About this Senior Vulnerability Researcher role at Oak
We're reimagining enterprise Identity and Access Management from the ground up. Founded by serial entrepreneurs Shai Morag and Tal Marom and backed by a $60M seed round from Greylock, Accel, and CRV, we're building the next generation of identity security. Identity is the gateway to everything- who's let in, who's kept out, and it's now the number one attack vector in the enterprise. The tools built to govern it were designed for a slower world of human users and static environments. That world is gone. Identities are exploding across human, machine, and AI agents faster than legacy systems can track, and security teams are left patching together five disconnected tools that still can't answer "who has access to what, right now." We think the answer isn't another point solution- it's a new foundation. Oak is the AI-native Identity Operating System: an AI connector framework that reaches any application, a live identity graph built from raw evidence, and a team of AI agents that governs the full lifecycle of every identity in one platform. We're building Oak's AI-native core from day one-engineered for what enterprise identity is becoming, not patched onto what it used to be. And we're just getting started.
About the Role:
Oak's Vulnerability Research is the sharpest edge of our technical work - the team that takes systems apart to learn how they truly work, and where they break. We go deep into the mechanisms, protocols, and architectures that modern technology is built on, and we pressure-test the assumptions the rest of the industry takes for granted. Sometimes that work sharpens the platform, sometimes it stands entirely on its own, as an original research novelty.

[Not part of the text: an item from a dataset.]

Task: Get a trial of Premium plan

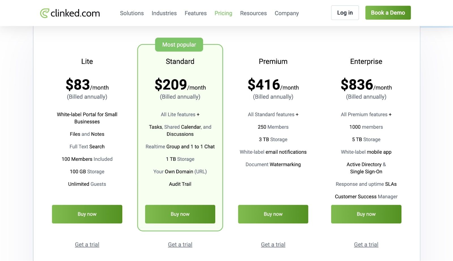Action: 273,244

As a Vulnerability Researcher, you'll build first-principles understanding of the technologies and systems you investigate, then go looking for what's wrong with them: the flawed assumptions baked into established paradigms, the gap between how a system is meant to behave and how it actually behaves, and the novel vulnerabilities and exploitation techniques no one has named yet. This is hands-on, deep technical work - reverse-engineering, breaking, and finding what's exploitable before an attacker does.
You'll have the room to follow the research where it leads, and the backing of an ecosystem created to set you up for success by providing every tool and access that could help.
Some threads will feed directly into how Oak understands what's genuinely exploitable, grounding the platform in real attacker reality rather than theoretical risk. Others will be pure discovery, pursued because the problem is hard and the finding truly matters, and published to move the field forward.
Either way, your work establishes Oak's authority in the field. Through original research, disclosures, and technical thought leadership, you'll build a body of work that earns the respect of the security community and sharpens how the industry thinks about what's truly secure.
What you will Do:
• Hunt for what established security paradigms miss: flawed assumptions, gaps between specified and actual behavior, and novel vulnerability classes and exploitation techniques that don't yet have names.
• Reverse-engineer and deeply understand systems, protocols, and architectures at the implementation level - developing a precise understanding of how they actually work, rather than what their designers intended.
• Develop hypotheses and convert them into working proof-of-concept exploits that demonstrate real-world risk before attackers do.
• Own research threads end-to-end, from an early exploration, developing and following hunches all the way through to a proof of concept, responsible disclosure or publication, following the evidence wherever it leads without waiting for a defined playbook.
• Ground Oak's understanding of exploitability in attacker reality - when research surfaces findings relevant to how the platform models identity attack surface across human and non-human identities, bring that signal in.
• Promote Oak's standing in the security community through original research, CVEs, and technical thought leadership that advances the field and earns trust on its merits.
What you will bring:
• 6+ years of hands-on vulnerability research, reverse engineering, or offensive security, with a proven track record of finding non-trivial flaws and the depth in systems, protocols, and architectures to understand precisely why they exist.
• A first-principles approach to how things actually work, not how they're documented to work: you pull the thread until you hit ground truth, and you're not satisfied until you do.
• The instinct and ability to see what others overlook - the unquestioned assumptions in established systems, the edges no one has tested, the failure modes that live in the gap between spec and implementation.
• End-to-end ownership of research: you drive hypotheses to conclusions through dead ends, changes of directions and reach hard proofs
• Strong hands-on expertise, converting theories and research into a working chain and proof of concept.
• Result driven depth: you go as far as a problem deserves, because the result is worth it, and you know when it is.
• A track record of original significant discoveries - published CVEs, novel vulnerability classes or exploitation techniques, research that named a problem the field didn't have words for yet.
Nice to have:
• History of presenting original research at Black Hat, DEFCON, OffensiveCon, Hexacon or a comparable security conference.
• Significant CVEs (CVSS High or Critical) under your name.